-- start INPUT RECORDS --
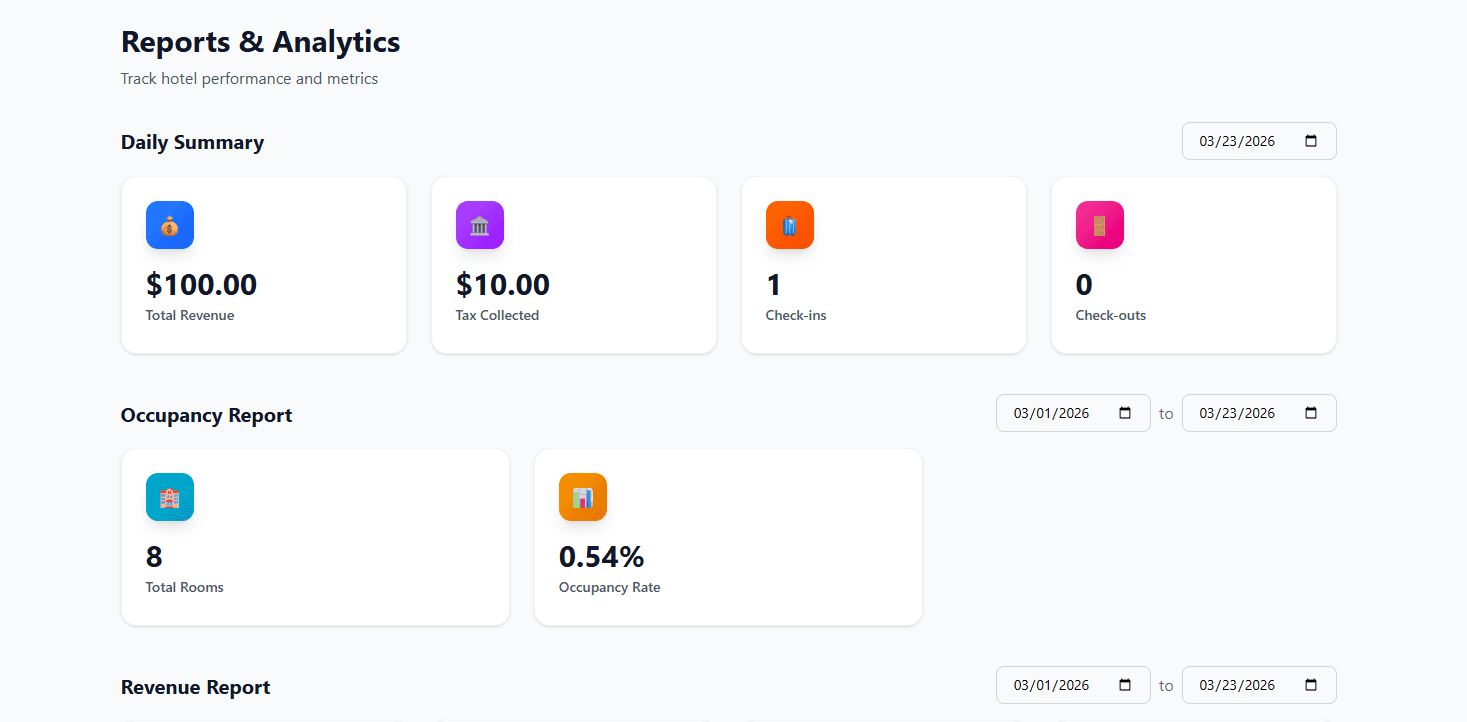Image resolution: width=1467 pixels, height=722 pixels.
Task: Click Revenue Report end date field
Action: 1238,685
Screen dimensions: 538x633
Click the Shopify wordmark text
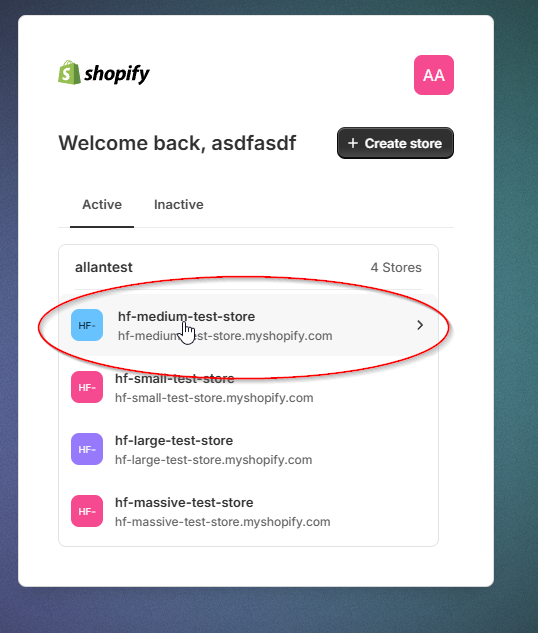pos(117,74)
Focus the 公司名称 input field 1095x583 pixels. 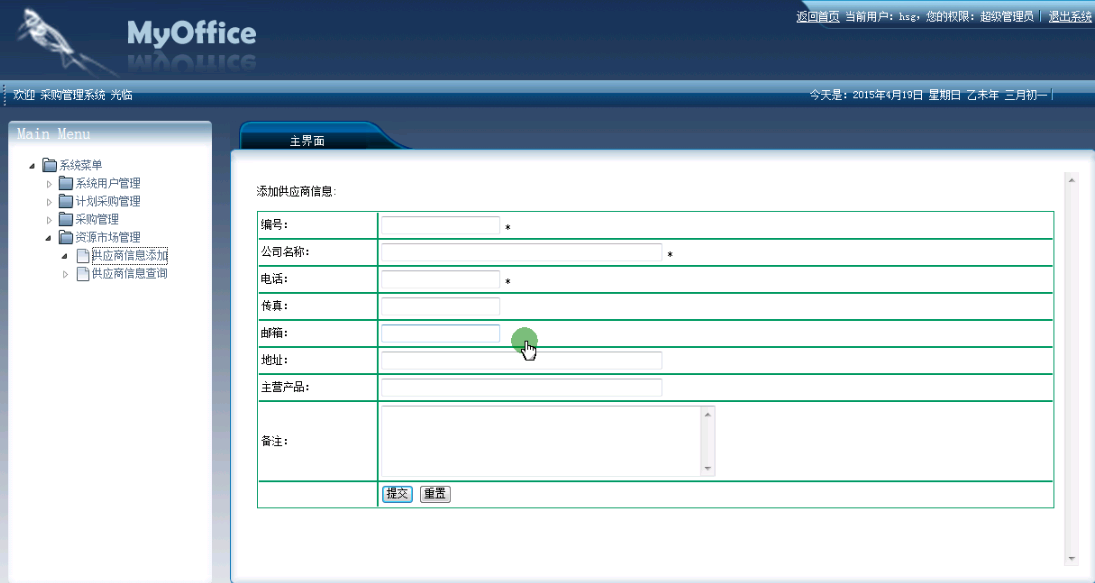click(x=521, y=253)

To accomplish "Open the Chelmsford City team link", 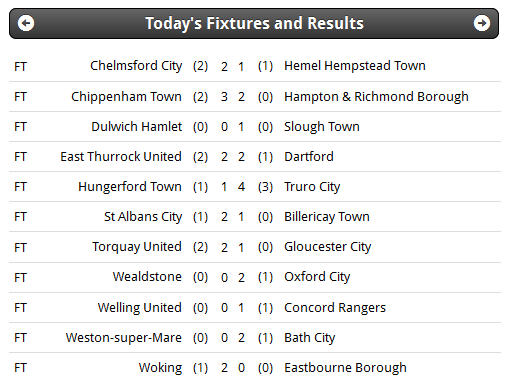I will (136, 66).
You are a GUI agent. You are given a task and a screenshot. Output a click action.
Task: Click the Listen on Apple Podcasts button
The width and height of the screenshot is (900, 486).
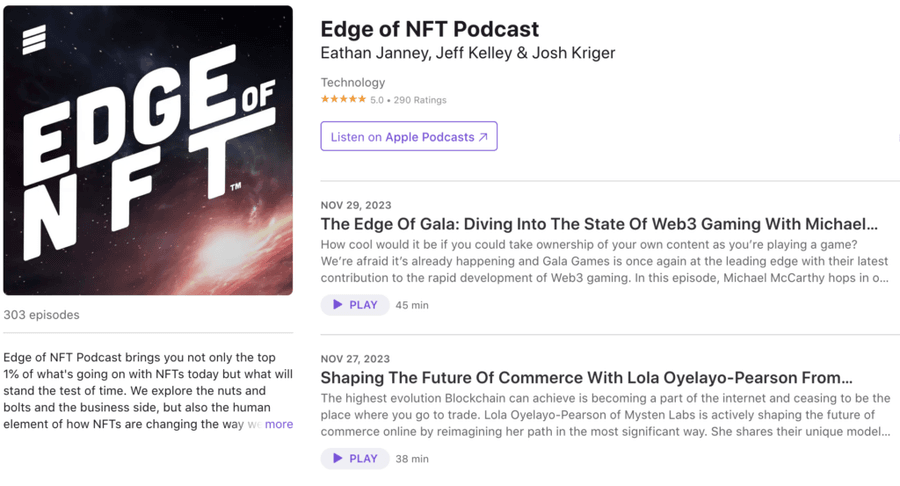click(408, 137)
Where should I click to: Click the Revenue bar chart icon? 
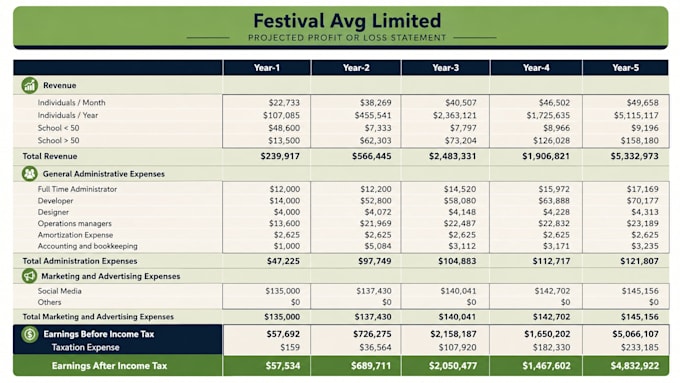tap(29, 85)
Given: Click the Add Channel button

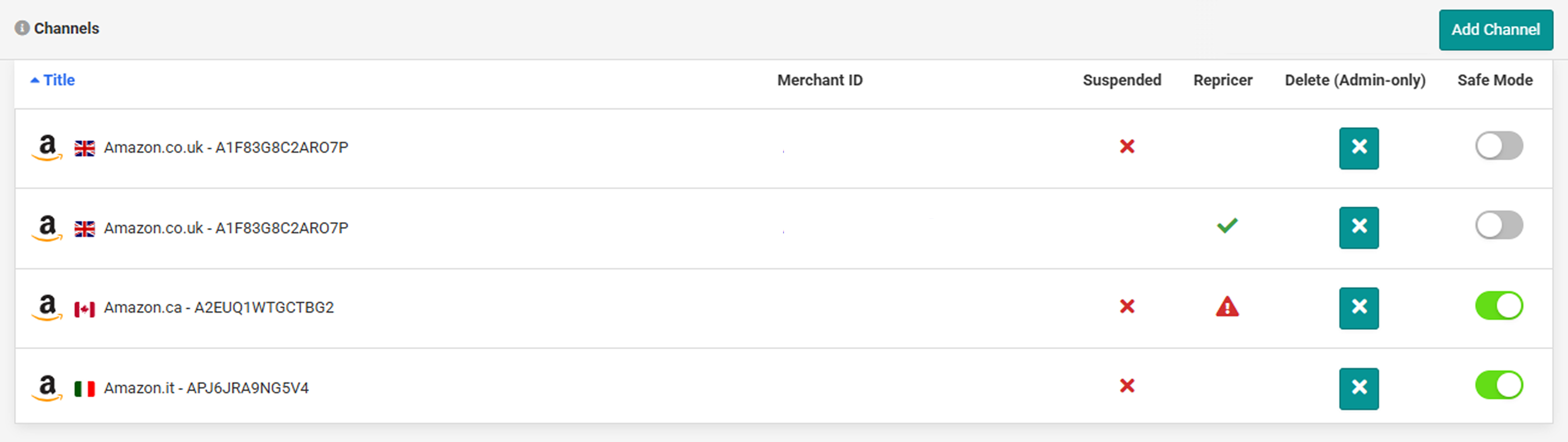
-- end INPUT RECORDS --
YOUR GOAL:
Copy the lines, starting at the line that contains "You are a GUI" and continuing through the last of the lines. Leave out the pictures.

EXERCISE ANSWER:
You are a GUI agent. You are given a task and a screenshot. Output a click action.
Task: Click the Listen on Apple Podcasts button
The width and height of the screenshot is (900, 486).
click(408, 137)
Where should I click to: Click the Revenue bar chart icon? 
tap(29, 85)
Given: Click the Add Channel button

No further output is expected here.